Le président Brice Clotaire Oligui Nguema a récemment conclu son déplacement en Afrique de l’Ouest, marquant des étapes importantes au Ghana, en Gambie, en Sierra Leone et en Côte d’Ivoire. Un moment phare de cette tournée fut son statut d’invité d’honneur en Côte d’Ivoire, où il a participé aux festivités du 66e anniversaire de l’indépendance aux côtés de son homologue Alassane Dramane Ouattara.
Au-delà de son entretien avec le chef d’État ivoirien, le président gabonais, accompagné de la première dame Zita Oligui Nguema, a rencontré la communauté gabonaise résidant sur place et a assisté au défilé commémoratif. Il a notamment exprimé sa fierté en observant la prestation de l’unité de la Garde républicaine, dirigée par le général de brigade Antoine Balekidra.
La Journée nationale du drapeau : un symbole d’unité
L’actualité gabonaise de la semaine passée a également été marquée par la 17e édition de la Journée nationale du drapeau. Cet événement emblématique s’est déroulé sous le thème rassembleur : « Un drapeau, une Nation unie, ensemble bâtissons le Gabon nouveau ».
Les célébrations ont eu lieu à travers tout le Gabon. À Libreville, la cérémonie officielle s’est tenue au palais présidentiel, en présence du couple présidentiel, des membres du gouvernement et des responsables des institutions constitutionnelles. Cette journée mémorable a été ponctuée par une allocution du ministre du Rayonnement culturel, Ulrich Kessany.

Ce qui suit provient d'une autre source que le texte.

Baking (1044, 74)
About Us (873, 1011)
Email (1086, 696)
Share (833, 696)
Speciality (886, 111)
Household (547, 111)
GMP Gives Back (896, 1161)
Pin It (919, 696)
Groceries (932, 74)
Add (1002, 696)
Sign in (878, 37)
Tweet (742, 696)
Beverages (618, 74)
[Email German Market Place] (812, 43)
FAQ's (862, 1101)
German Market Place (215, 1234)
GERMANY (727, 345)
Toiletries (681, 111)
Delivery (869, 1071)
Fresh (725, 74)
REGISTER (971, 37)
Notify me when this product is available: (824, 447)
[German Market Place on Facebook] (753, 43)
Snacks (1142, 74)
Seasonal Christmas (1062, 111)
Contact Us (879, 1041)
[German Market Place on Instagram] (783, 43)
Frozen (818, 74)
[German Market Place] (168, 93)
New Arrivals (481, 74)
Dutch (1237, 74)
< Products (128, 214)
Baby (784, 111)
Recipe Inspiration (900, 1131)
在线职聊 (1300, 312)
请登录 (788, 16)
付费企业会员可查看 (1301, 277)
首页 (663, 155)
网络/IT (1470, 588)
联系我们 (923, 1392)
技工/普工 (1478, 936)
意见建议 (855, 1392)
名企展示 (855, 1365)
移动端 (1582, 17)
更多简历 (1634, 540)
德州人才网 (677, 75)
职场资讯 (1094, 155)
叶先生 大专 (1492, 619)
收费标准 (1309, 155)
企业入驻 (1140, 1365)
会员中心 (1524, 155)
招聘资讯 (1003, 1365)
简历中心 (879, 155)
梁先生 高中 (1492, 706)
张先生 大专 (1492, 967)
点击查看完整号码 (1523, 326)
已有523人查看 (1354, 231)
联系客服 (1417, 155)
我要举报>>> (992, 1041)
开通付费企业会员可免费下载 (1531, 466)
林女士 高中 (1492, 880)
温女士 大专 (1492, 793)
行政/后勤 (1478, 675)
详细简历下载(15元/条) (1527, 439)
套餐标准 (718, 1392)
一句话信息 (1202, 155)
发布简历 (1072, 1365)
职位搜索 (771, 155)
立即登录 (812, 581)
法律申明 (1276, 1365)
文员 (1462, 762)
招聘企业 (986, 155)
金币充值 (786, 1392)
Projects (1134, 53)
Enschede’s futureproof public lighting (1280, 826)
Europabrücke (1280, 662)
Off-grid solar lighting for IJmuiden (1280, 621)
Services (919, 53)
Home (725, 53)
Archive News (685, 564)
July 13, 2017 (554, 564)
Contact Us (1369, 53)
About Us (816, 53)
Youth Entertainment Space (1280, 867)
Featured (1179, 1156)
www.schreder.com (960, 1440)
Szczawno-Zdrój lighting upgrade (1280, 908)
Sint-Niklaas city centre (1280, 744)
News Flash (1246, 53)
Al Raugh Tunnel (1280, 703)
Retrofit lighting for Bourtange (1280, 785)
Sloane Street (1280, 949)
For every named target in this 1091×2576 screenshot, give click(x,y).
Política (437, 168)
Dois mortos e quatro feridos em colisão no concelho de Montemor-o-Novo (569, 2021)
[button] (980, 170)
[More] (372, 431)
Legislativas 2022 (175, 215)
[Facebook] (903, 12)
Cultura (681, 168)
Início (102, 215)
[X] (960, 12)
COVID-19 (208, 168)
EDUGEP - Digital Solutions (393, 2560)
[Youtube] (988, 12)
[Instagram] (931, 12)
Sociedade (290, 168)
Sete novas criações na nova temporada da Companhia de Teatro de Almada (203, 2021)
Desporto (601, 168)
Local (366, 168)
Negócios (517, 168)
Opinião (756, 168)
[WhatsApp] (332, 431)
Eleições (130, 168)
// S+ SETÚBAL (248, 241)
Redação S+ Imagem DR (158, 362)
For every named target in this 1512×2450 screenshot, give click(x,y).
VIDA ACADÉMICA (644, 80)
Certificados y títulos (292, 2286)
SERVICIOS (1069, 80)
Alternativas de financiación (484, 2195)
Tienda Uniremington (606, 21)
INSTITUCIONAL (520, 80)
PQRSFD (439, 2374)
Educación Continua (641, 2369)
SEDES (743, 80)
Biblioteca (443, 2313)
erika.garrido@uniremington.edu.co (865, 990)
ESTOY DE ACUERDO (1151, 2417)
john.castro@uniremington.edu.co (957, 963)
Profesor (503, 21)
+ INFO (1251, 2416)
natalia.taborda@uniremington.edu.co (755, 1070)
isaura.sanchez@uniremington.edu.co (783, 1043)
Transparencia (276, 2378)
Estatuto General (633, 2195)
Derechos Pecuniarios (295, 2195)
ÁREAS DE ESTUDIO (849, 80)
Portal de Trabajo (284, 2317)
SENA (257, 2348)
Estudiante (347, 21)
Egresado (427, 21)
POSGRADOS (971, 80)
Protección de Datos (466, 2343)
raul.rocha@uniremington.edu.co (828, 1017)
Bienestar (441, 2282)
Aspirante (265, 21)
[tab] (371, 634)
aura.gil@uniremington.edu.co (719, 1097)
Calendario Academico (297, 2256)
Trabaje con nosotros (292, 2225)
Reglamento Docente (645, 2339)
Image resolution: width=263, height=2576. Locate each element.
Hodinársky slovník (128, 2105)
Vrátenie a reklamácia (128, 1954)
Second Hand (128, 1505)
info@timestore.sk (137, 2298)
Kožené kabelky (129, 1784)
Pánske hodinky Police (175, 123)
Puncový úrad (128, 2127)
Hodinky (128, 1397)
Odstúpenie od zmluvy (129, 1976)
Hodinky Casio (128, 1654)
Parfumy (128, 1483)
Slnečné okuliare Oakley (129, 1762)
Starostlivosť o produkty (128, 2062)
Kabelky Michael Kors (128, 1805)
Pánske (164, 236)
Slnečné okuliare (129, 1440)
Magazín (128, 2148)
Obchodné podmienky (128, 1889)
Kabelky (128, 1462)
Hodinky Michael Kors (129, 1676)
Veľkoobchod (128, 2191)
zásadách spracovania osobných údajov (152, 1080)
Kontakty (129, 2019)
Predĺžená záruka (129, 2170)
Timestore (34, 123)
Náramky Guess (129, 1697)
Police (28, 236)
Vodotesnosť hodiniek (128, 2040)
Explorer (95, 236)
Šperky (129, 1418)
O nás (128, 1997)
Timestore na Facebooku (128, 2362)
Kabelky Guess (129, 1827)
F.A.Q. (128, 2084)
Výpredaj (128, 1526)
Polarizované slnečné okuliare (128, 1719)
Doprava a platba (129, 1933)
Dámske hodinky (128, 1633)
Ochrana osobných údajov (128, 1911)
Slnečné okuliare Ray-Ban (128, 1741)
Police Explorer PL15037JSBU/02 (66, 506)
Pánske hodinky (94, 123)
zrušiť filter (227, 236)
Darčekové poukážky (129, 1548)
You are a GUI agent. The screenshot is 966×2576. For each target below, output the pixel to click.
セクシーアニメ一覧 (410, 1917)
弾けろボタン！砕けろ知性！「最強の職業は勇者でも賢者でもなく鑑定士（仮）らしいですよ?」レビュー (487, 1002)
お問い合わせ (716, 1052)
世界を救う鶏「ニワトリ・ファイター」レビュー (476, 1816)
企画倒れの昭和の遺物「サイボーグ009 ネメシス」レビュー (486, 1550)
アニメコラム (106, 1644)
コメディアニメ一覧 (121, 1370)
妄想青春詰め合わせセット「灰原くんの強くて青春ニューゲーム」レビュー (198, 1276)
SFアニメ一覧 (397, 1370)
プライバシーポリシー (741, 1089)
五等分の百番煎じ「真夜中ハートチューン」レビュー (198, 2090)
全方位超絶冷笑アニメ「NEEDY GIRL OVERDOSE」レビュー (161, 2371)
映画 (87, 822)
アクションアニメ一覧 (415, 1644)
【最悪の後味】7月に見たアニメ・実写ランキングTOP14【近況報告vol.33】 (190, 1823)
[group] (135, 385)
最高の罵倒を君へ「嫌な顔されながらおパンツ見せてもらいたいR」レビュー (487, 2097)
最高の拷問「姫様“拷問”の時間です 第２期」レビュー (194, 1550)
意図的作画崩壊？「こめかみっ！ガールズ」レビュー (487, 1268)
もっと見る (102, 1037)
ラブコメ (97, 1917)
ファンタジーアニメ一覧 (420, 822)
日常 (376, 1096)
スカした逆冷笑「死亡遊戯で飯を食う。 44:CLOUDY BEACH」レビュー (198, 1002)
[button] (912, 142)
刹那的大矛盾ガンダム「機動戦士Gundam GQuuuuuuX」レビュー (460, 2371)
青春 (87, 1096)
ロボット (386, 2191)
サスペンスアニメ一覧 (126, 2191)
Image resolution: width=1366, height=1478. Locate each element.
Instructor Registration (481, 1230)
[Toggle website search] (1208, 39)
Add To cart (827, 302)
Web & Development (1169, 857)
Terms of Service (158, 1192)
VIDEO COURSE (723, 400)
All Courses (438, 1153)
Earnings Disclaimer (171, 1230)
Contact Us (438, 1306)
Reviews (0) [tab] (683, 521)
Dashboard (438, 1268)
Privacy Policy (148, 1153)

La date du 9 août est choisie pour honorer le drapeau gabonais (Vert-Jaune-Bleu) car c’est ce jour-là, en 1960, qu’il fut hissé pour la première fois, quelques jours seulement avant la proclamation officielle de l’indépendance du Gabon.
Réforme de l’administration gabonaise : un débat ouvert
Un autre sujet central de l’actualité récente fut le projet de réforme de l’administration gabonaise. La ministre de la Fonction publique, Laurence Ndong, a détaillé les contours de cette initiative lors d’une intervention sur Gabon 1re. Ce projet vise à moderniser la fonction publique gabonaise en révisant deux textes fondamentaux : le Statut général de la Fonction publique et le Statut général des fonctionnaires.
Laurence Ndong a précisé que ces textes sont encore en phase préliminaire, n’ayant pas encore été examinés en Conseil interministériel. Les étapes suivantes incluront l’approbation par le Conseil des ministres, le Conseil d’État, le Conseil économique, social, environnemental et culturel (CESEC), avant d’être soumis au Parlement (Assemblée nationale et Sénat).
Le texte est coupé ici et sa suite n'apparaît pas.